Benford's law, also called the first-digit law, states that in lists of numbers from many real-life sources of data, the leading digit is 1 almost one-third of the time, and further, larger numbers occur as the leading digit with less and less frequency as they grow in magnitude, to the point that 9 is the leading digit less than one time in twenty.
This counter-intuitive result applies to a wide variety of figures from the natural world or of social significance - including electricity bills, street addresses, stock prices, population numbers, death rates, lengths of rivers, physical and mathematical constants, and processes described by power laws (which are very common in nature).
It is named after physicist Frank Benford, who stated it in 1938. However, it was earlier stated by Simon Newcomb, in 1881.
Did you get all that? Benford's law says that if you take any random sample of numbers and find the distribution of the leading digit, it should look like this:
While that's all well and good, it doesn't mean much until you see it. The manager on my team showed me the results from a previous Benford analysis that they had performed and the curve matched nearly perfectly. I thought that was just amazing, so I tried it myself. The first thing I tried was with some employee expense reporting data.
While it's not perfect, it still follows the general trend. I think the problem here is that people tend to round their expenses. If someone had an out of pocket expense of $29.88, they're probably just going to report it as $30. This was skewing my data, so I wanted to try something with little concious human interaction.

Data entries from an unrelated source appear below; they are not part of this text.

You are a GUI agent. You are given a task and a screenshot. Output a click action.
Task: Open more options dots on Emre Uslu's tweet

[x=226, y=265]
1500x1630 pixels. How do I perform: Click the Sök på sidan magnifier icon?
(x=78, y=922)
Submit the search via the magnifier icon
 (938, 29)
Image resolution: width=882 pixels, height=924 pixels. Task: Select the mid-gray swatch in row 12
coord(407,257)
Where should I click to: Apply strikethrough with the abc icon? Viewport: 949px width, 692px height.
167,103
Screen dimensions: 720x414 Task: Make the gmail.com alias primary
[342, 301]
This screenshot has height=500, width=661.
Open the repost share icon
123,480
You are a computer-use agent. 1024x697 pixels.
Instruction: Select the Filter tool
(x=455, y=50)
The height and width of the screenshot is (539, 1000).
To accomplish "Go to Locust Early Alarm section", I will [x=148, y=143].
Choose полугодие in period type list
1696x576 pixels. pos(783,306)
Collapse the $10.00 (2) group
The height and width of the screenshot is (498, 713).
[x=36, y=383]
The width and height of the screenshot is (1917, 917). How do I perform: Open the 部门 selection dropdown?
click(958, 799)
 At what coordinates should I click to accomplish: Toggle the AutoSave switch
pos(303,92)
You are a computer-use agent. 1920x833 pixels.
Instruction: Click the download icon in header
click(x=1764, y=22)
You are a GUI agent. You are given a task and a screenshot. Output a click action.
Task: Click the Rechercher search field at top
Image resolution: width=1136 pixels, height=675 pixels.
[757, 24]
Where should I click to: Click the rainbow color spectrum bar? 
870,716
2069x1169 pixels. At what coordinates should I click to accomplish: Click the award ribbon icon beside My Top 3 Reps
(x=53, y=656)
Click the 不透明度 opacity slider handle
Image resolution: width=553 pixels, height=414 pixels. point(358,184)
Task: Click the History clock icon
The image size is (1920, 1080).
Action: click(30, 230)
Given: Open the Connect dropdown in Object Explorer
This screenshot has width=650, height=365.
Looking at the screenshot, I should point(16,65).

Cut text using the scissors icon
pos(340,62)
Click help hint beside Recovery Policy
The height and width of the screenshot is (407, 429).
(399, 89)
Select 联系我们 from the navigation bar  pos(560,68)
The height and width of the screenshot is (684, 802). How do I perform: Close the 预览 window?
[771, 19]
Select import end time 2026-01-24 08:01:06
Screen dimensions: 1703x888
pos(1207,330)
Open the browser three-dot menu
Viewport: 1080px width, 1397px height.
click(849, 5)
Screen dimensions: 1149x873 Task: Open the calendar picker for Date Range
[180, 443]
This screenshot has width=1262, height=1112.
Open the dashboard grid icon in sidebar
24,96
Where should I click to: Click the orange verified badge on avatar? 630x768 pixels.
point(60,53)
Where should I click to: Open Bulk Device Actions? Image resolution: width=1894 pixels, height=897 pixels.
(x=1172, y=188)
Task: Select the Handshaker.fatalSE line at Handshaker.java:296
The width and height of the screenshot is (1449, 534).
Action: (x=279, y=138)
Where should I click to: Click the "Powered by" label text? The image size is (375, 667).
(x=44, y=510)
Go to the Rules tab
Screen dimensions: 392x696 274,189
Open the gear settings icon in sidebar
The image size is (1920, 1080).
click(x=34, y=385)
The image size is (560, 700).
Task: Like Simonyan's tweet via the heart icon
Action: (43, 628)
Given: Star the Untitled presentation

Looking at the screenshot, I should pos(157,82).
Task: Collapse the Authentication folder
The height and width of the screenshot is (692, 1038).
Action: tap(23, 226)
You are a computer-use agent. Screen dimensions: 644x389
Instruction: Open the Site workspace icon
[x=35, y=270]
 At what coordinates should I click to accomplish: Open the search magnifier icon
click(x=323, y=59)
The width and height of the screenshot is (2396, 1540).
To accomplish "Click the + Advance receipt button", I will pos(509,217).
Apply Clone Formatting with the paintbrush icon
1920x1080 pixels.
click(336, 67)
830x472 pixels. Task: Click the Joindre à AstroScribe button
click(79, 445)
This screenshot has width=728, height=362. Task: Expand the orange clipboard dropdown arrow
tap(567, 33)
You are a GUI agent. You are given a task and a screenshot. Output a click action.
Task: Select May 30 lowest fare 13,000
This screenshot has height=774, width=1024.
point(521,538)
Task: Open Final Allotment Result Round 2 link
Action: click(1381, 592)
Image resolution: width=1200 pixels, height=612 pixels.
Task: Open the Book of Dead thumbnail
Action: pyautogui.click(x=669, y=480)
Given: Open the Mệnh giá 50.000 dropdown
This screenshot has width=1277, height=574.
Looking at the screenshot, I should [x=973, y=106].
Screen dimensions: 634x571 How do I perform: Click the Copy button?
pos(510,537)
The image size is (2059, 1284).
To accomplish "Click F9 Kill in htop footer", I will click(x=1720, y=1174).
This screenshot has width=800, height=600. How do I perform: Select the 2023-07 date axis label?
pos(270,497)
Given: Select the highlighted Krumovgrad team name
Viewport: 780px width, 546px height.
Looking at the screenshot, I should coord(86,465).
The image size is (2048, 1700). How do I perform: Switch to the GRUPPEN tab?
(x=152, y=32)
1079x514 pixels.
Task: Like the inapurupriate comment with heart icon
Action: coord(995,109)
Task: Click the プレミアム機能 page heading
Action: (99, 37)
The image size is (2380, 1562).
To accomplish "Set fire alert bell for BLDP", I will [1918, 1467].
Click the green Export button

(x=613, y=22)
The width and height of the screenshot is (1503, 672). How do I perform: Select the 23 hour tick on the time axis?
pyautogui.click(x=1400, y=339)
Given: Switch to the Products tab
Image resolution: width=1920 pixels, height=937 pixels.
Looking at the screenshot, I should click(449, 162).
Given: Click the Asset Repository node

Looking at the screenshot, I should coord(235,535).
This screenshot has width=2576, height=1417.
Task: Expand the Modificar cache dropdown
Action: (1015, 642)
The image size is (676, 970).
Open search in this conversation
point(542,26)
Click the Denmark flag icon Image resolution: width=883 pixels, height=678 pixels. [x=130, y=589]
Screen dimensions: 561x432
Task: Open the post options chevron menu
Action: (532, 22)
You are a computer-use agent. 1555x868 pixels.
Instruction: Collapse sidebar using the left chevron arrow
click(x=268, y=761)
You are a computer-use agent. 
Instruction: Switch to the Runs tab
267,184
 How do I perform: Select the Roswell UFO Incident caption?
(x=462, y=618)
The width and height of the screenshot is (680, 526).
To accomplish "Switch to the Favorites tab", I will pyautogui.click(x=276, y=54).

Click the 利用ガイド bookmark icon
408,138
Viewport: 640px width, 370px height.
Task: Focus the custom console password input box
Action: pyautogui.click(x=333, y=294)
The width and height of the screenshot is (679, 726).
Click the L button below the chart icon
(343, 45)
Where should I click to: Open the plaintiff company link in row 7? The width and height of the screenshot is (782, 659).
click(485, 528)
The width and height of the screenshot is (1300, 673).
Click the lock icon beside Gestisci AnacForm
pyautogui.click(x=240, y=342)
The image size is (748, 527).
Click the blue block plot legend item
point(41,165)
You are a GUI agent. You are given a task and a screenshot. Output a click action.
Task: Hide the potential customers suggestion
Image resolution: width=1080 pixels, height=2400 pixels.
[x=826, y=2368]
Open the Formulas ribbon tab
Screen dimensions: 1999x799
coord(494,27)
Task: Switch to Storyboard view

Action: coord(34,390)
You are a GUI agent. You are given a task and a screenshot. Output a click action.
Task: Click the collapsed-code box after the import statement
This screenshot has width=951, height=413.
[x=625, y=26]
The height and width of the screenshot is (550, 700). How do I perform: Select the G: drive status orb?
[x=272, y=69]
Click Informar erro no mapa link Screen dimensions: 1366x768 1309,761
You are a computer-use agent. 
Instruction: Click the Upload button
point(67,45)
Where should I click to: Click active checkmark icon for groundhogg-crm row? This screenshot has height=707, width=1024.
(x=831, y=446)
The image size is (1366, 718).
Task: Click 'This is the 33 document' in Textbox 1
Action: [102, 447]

This led me to a random data set online showing the number of faculty at various colleges in 1995.
As you can see, it's a much closer and smoother line than the expense reports, but it still isn't as close as the results I saw on our test at work. It's still pretty impressive though. I thought I'd try one final test, so I pulled some completely random census data from the state of Illinois. This provided me a really large population to sample from.
It's fairly spot on. It's crazy how it doesn't really matter where your numbers come from, it will (almost) always follow this same trend. I'm sure this has no bearing in your life, but it does in mine and I find it really interesting, so I thought I would share.